[Begin Provided information]

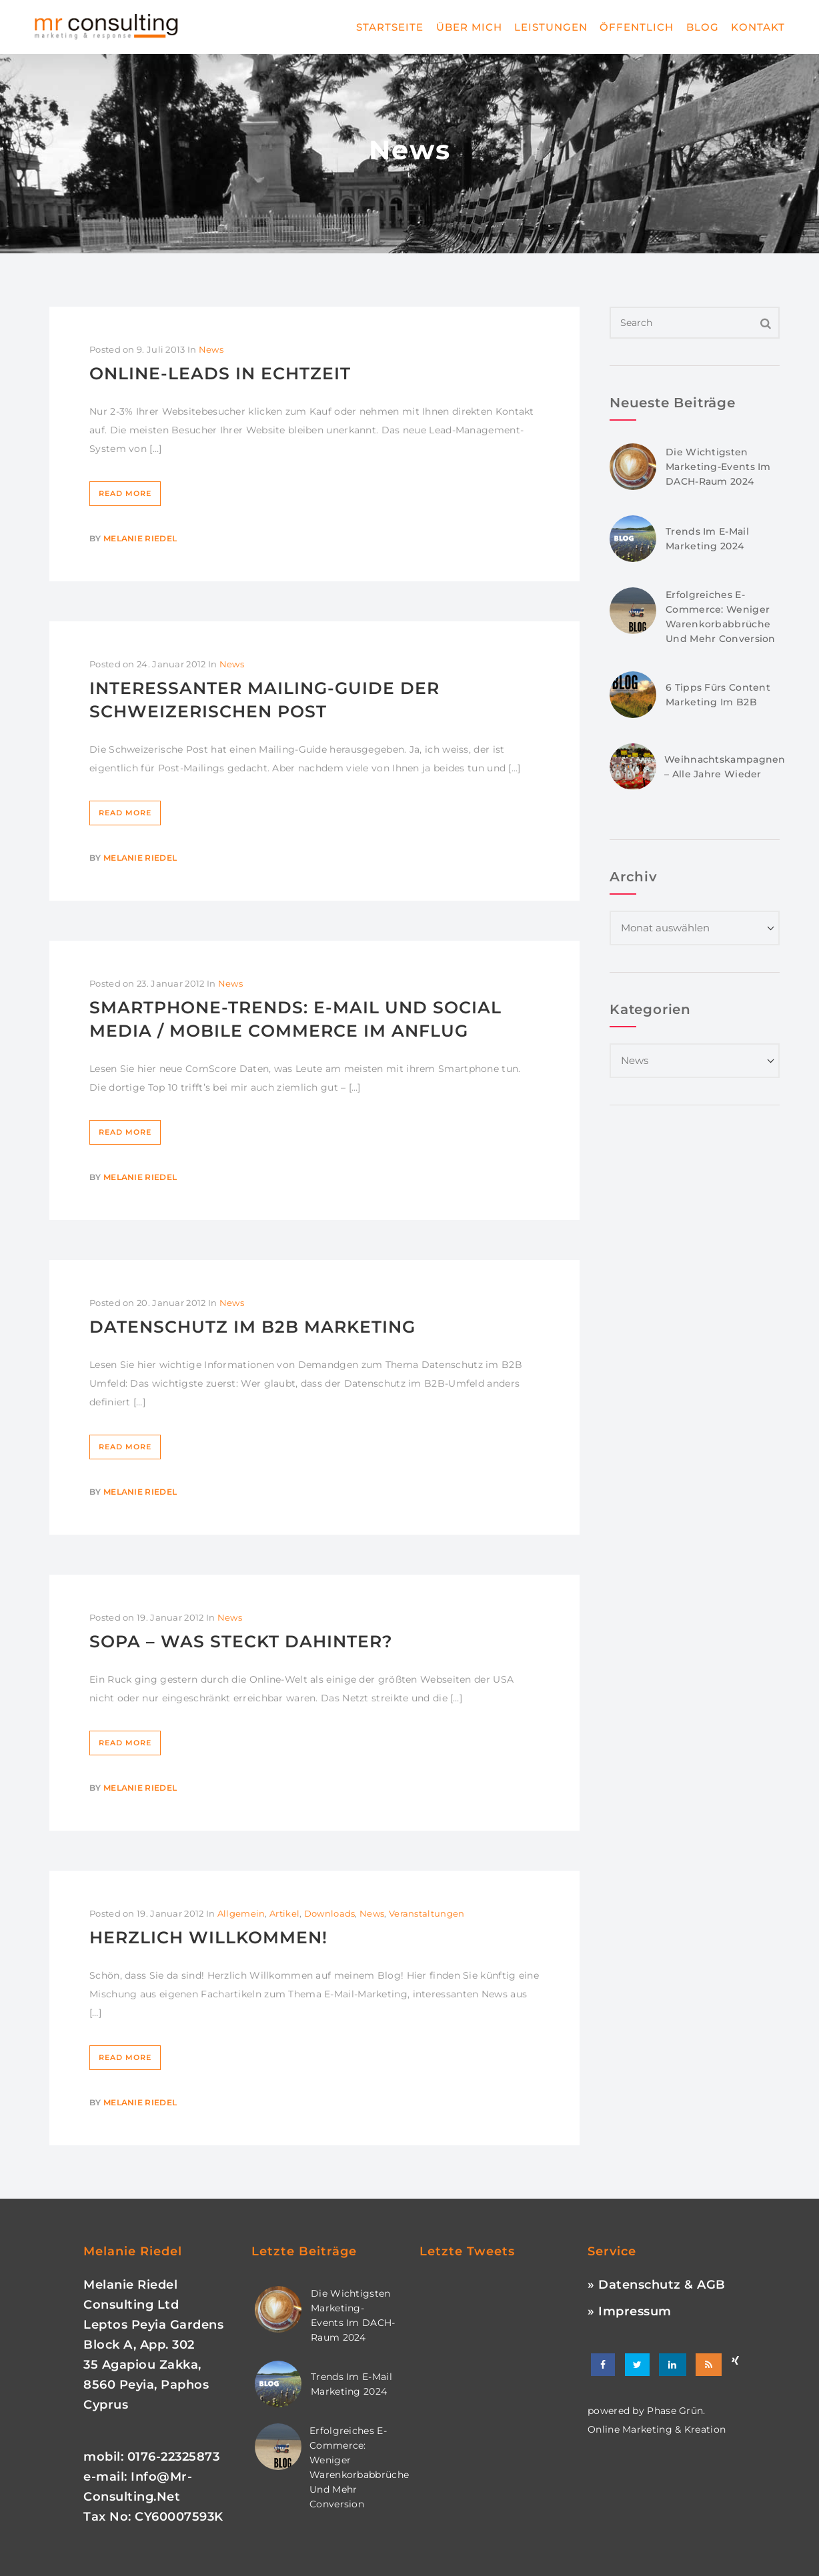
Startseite (390, 27)
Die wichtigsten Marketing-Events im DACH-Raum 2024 (718, 466)
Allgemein (241, 1913)
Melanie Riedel (140, 538)
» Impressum (630, 2311)
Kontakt (758, 27)
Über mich (469, 27)
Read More (125, 493)
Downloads (329, 1913)
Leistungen (551, 27)
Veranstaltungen (427, 1913)
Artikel (284, 1913)
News (211, 349)
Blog (702, 27)
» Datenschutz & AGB (657, 2284)
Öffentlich (637, 27)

[End Provided information]

* **What the task requires**:
Rewrite the rows from the line containing "Veranstaltungen (427, 1913)" through the last row, changing "Blog" to "Magazin" and leaving everything else as it is.

* **Response below**:
Veranstaltungen (427, 1913)
Artikel (284, 1913)
News (211, 349)
Magazin (702, 27)
» Datenschutz & AGB (657, 2284)
Öffentlich (637, 27)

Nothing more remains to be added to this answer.